WORK REQUIRED
Retype the rows word for word, from the line containing "Locate an element on the screen. Image" up to and including the line containing "legend-label: External is". Leave the pictures out of your copy.

PROVIDED ENTRIES
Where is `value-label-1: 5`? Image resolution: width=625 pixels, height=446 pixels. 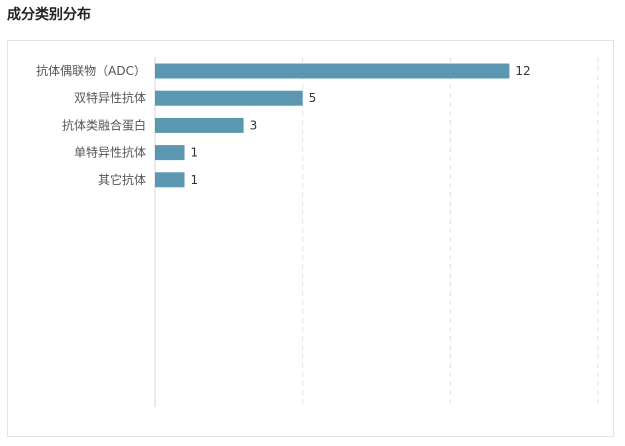 value-label-1: 5 is located at coordinates (313, 98).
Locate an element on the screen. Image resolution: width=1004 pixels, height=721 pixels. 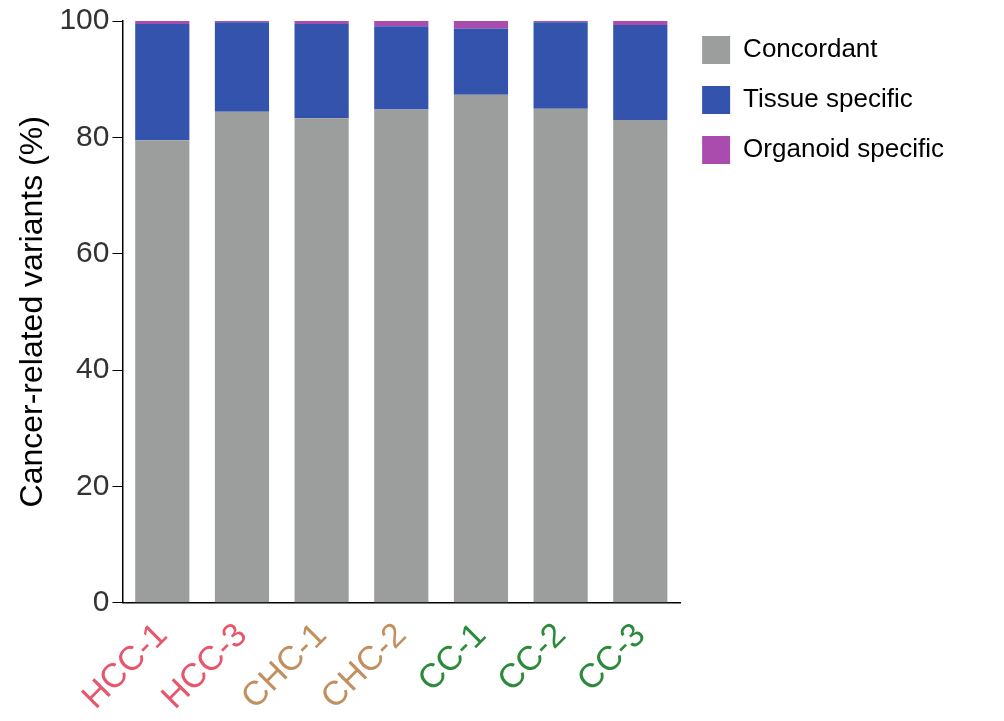
y-tick-label: 40 is located at coordinates (93, 368).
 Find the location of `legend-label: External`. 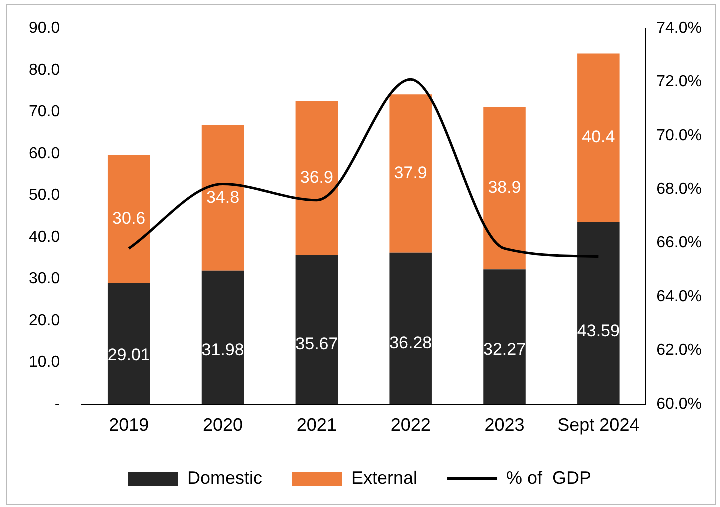

legend-label: External is located at coordinates (384, 478).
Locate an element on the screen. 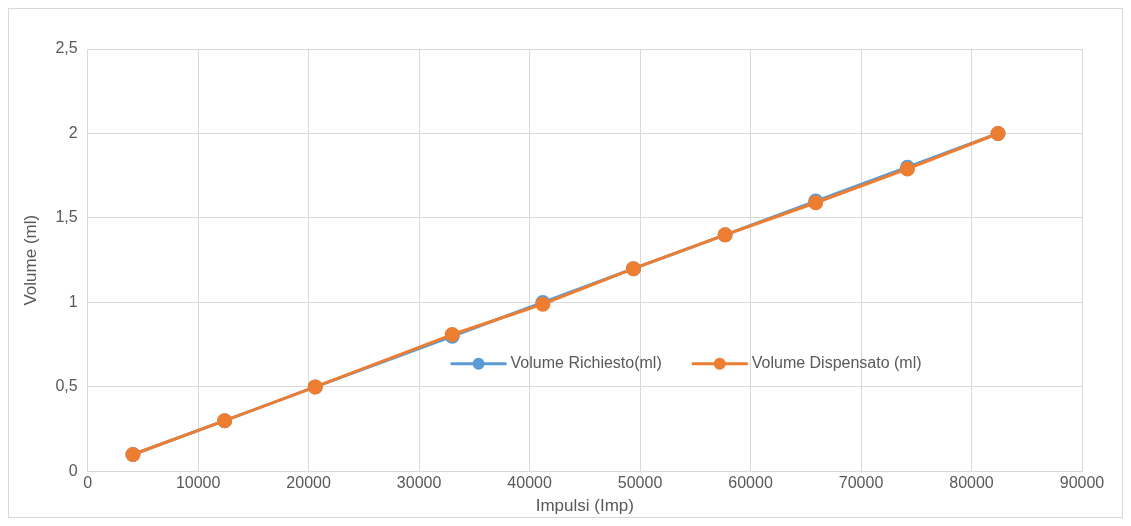 Image resolution: width=1131 pixels, height=526 pixels. y-tick-label: 2 is located at coordinates (73, 132).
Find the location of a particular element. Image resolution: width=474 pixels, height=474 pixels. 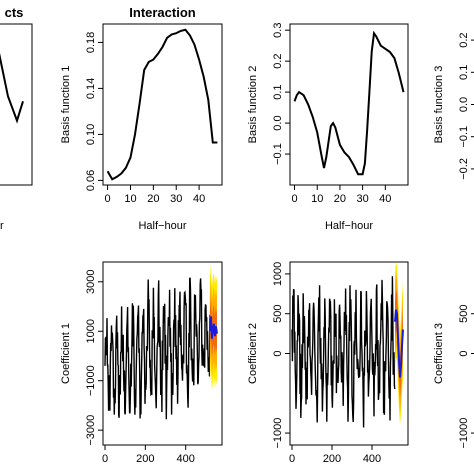

y-tick-label: 3000 is located at coordinates (91, 282).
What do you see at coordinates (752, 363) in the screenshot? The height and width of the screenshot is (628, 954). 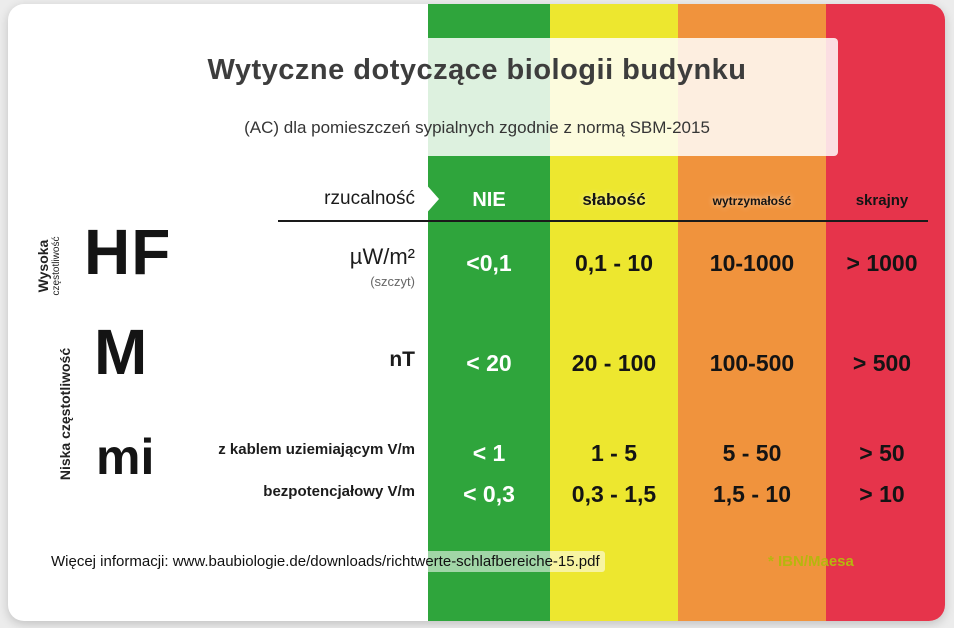 I see `value-cell-m-wytrzymalosc: 100-500` at bounding box center [752, 363].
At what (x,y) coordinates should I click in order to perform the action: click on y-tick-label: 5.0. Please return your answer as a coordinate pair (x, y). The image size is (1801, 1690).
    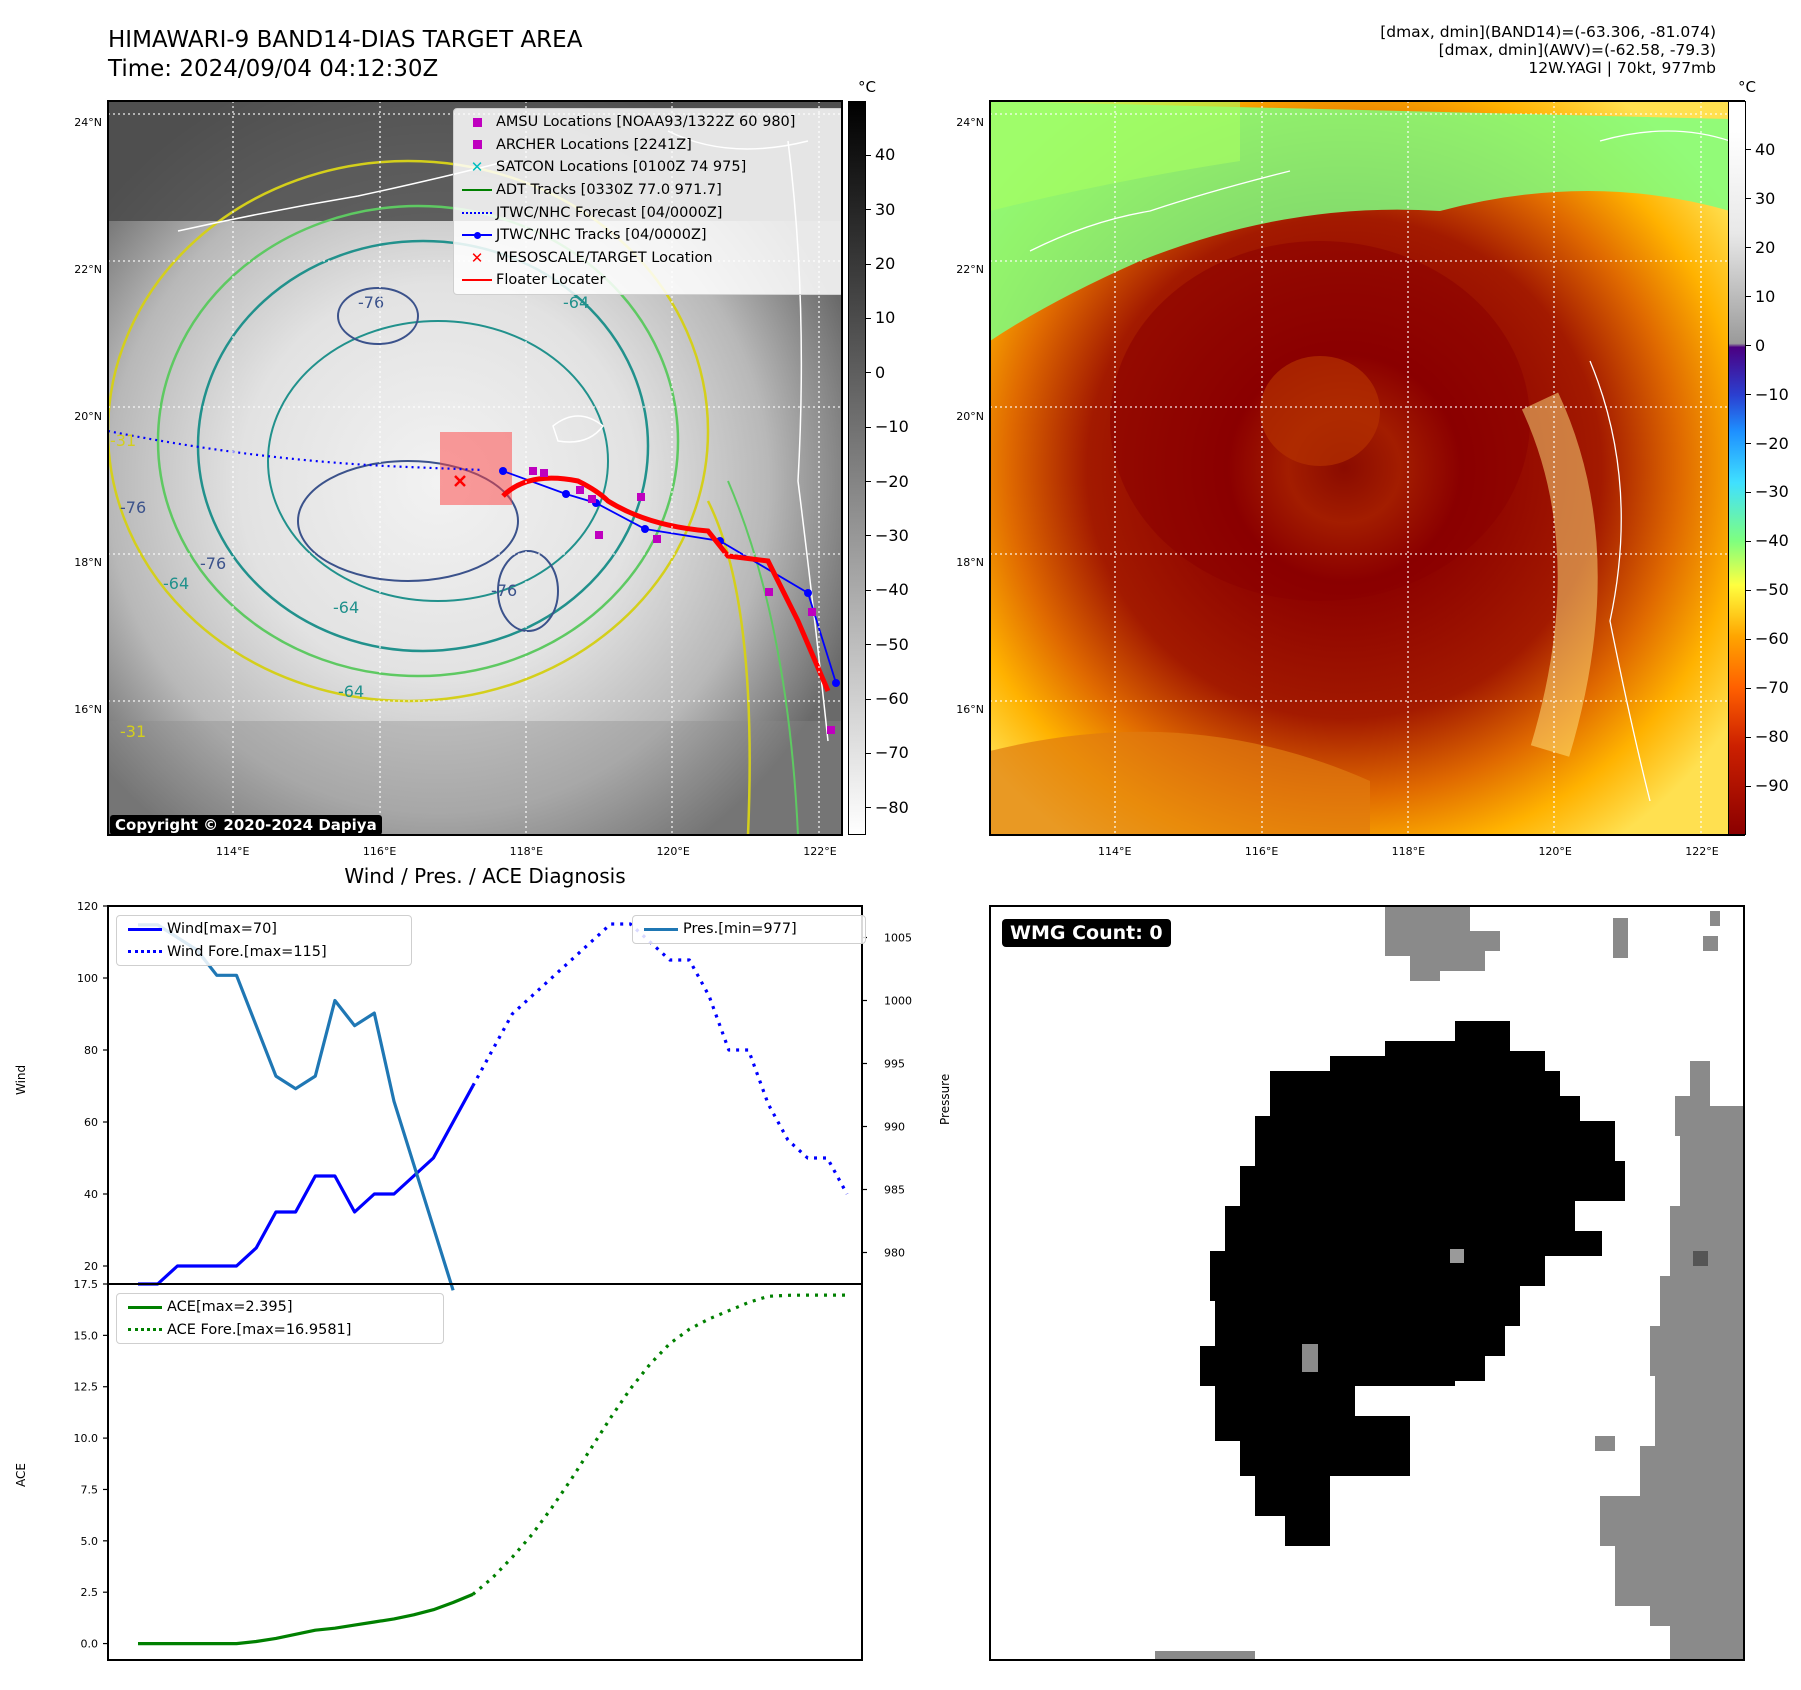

RESPONSE FOR THIS EXERCISE
Locate an element on the screen. Image resolution: width=1004 pixels, height=721 pixels. 
y-tick-label: 40 is located at coordinates (93, 368).
 Find the location of `legend-label: External`. 

legend-label: External is located at coordinates (384, 478).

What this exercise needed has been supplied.